### Problema da risolvere
Continua il testo sull'omofilia nei social media partendo dopo la sua ultima frase.

### Testo fornito
- - -
L’utilizzo dei link e dei social media sono due fattori che connotano fortemente l’identità dei soggetti all’interno della Rete. Tendiamo a dare un link a chi consolida una nostra idea e siamo disponibili a confermare l’amicizia su Facebook (o a frequentare off line) a persone che la pensano come noi.
Essere connessi con persone con valori vicini a noi, avere poche voci “fuori dal coro” rispetto al nostro pensiero, riduce la nostra interpretazione delle cose in una realtà soggettiva, come la chiama Roberto Venturini su Apogeo on line, cioè in una visione del mondo costruita attraverso lo scambio di informazioni e interpretazioni di persone e fonti di informazione in generale che tendono a consolidare un’idea già costruita.
Processo che tra l’altro già facciamo quotidianamente nella vita off line (leggendo una determinata categoria di giornali; guardando una determinata selezione di canali televisivi) e che si amplifica, o meglio si ripete, attraverso i media sociali.
Succede così che la nostra cerchia di contatti su Facebook saranno tali perché la pensano come noi, o comunque non hanno un pensiero molto lontano dal nostro. Questo perché:
Tendiamo a scegliere delle fonti che ci dicano quello che ci vogliamo sentir dire: la tentazione di sentirci riconfermati nelle nostre idee e nei nostri valori, eliminando voci discordanti, è forte.
Tutto questo fa riflettere a proposito delle reti sociali più in generale, ma anche e soprattutto delle reti di relazione che si creano grazie ai media sociali. Come dire che non è solo google a renderci stupidi, atrofizzando il nostro cervello, ma lo fanno anche Facebook, Twitter e Friendfeed. O meglio: non ci rendono stupidi questi ultimi, ma limitano la nostra visione del mondo.
Un argomento questo trattato anche da Antonio Sofi tempo addietro nel quale si trovano diversi spunti a proposito della persistenza dell’homofilia all’interno degli ambienti on line. Una nota positiva del contributo di Sofi è la consapevolezza dell’esistenza di un controaltare: la serendipity che lui considera come l’antitesi (o anche l’antidoto) all’Homophily.
Dunque Google da una parte ci abitua a delegare compiti che altrimenti svolgerebbe il nostro cervello (quante volte avete googlato una parola per vedere come si scrive, solo per non sforzarvi di ricordare?), mentre i social media dall’altra ci imbrigliano in argomenti, informazioni e punti di vista che tendono sempre più a rafforzare gli stessi argomenti che già conosciamo, le informazioni e i punti di vista che consolidano i nostri valori o ideali. Difficilmente usciremo con qualcuno che la pensa in maniera opposta alla nostra, come difficilmente leggeremo o ascolteremo informazioni che contraddicono una nostra visione delle cose.
Questo se vogliamo può essere un piccolo tassello in più rispetto alla visione del lato oscuro dei social media esposta da Giuseppe Riva all’interno del blog di Doctor Brand, dove si parla, tra le altre cose, dell’identità fluida: come cioè la percezione della mia immagine sia variabile a seconda delle interazioni che mantengo all’interno di un social media.
- - -
### Dati mostrati
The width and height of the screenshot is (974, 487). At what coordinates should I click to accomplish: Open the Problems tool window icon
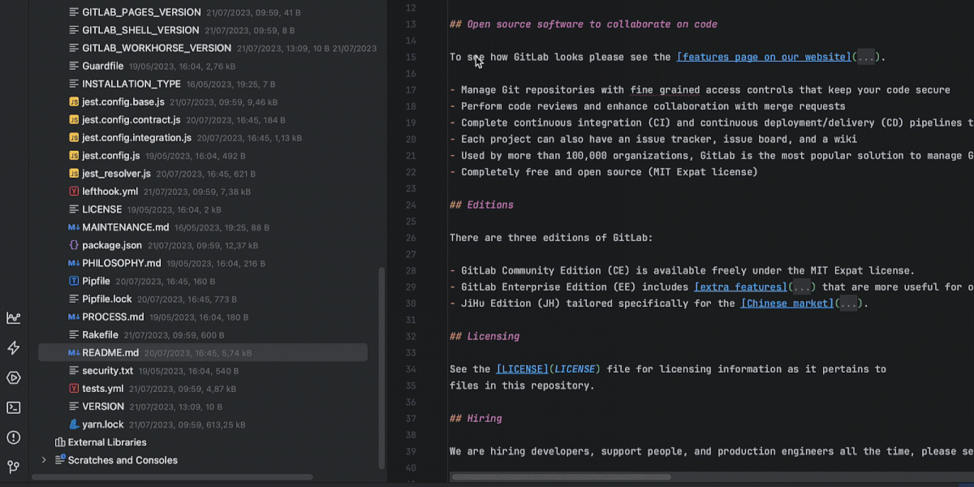click(x=13, y=437)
- - -
### Soluzione proposta
Un commento negativo nei miei confronti può fornire ad alcuni membri della mia rete di amicizie una immagine distorta della mia persona.
Un motivo in più per prendere sul serio i social media.
Molto bella questa riflessione ivo. Proprio qualche ora fa, facendo del buon voyeurismo su fb tra le persone che non conosco personalmente, ho scoperto che due ragazze politicamente attive in ambito universitario su fronti assolutamente contrapposti in realtà sono due grandi amiche e mi ha lasciato positivamente colpito soprattutto in un ambiente come quello di firenze che è fin troppo teso. Purtroppo semplicemente vedendo quel che succede nella vita quotidiana ci accorgiamo che mantenere buoni rapporti con chi ha posizioni diverse dalla nostra resta un’operazione forzata, un “dover essere” che imponiamo a noi stessi ma che dentro non accettiamo pienamente. E’ facile, insomma, che alla prima grande divergenza una persona “ti scada”. Ed è anche per questo che ci si continua ad abbeverare dalle stesse fonti, dagli stessi blog, dalle stesse persone. Secondo me per fare un piccolo passo avanti bisognerebbe innanzitutto cambiare questa mentalità tipica della nostra società di dividere tutto in categorie (per es. i berlusconiani e gli antiberlusconiani), bisognerebbe poi incrementare una maggiore capacità di analisi critica come fanno i veri scienziati (tutto sommato anche noi potremmo esserlo nel nostro piccolo), infine, ed è questa la parte più difficile, dovremmo avere un mondo in cui non ci sia ogni giorno di mezzo potere e interessi (capita molto spesso che restare delle proprie convinzioni rifiutando il confronto sia funzionale ai propri interessi perfino alla semplice voglia di aver a tutti i costi ragione).
Ciao Anto e grazie per la riflessione che porti nel commento.
Hai ragione: le categorie sono una brutta bestia, come le etichette che attacchiamo alle persone di conseguenza. Ne parlo spesso con un mio caro amico di questo modo di fare e spesso concludiamo che è un’azione che preclude molta della nostra conoscenza dell'”altro”. Della serie “sì, ma lui è così quindi non ci parlo/non approfondisco più”.
Purtroppo però è anche vero che è difficile mantenere un rapporto duraturo con una persona che non la pensa come noi se non venendo a patti. Cioè accettando che l’amicizia abbia un vincolo, un limite rispetto ad argomenti da trattare o comportamenti da mantenere.
Questo succede nella vita di tutti i giorni e anche sui social media, anche se, rispetto a quanto detto nel post, devo dire che in parte i social media potrebbero aiutare ad instaurare rapporti un po’ più ideologicamente eterogenei; ma sono strumenti e in quanto tali dipendono da chi li utilizza.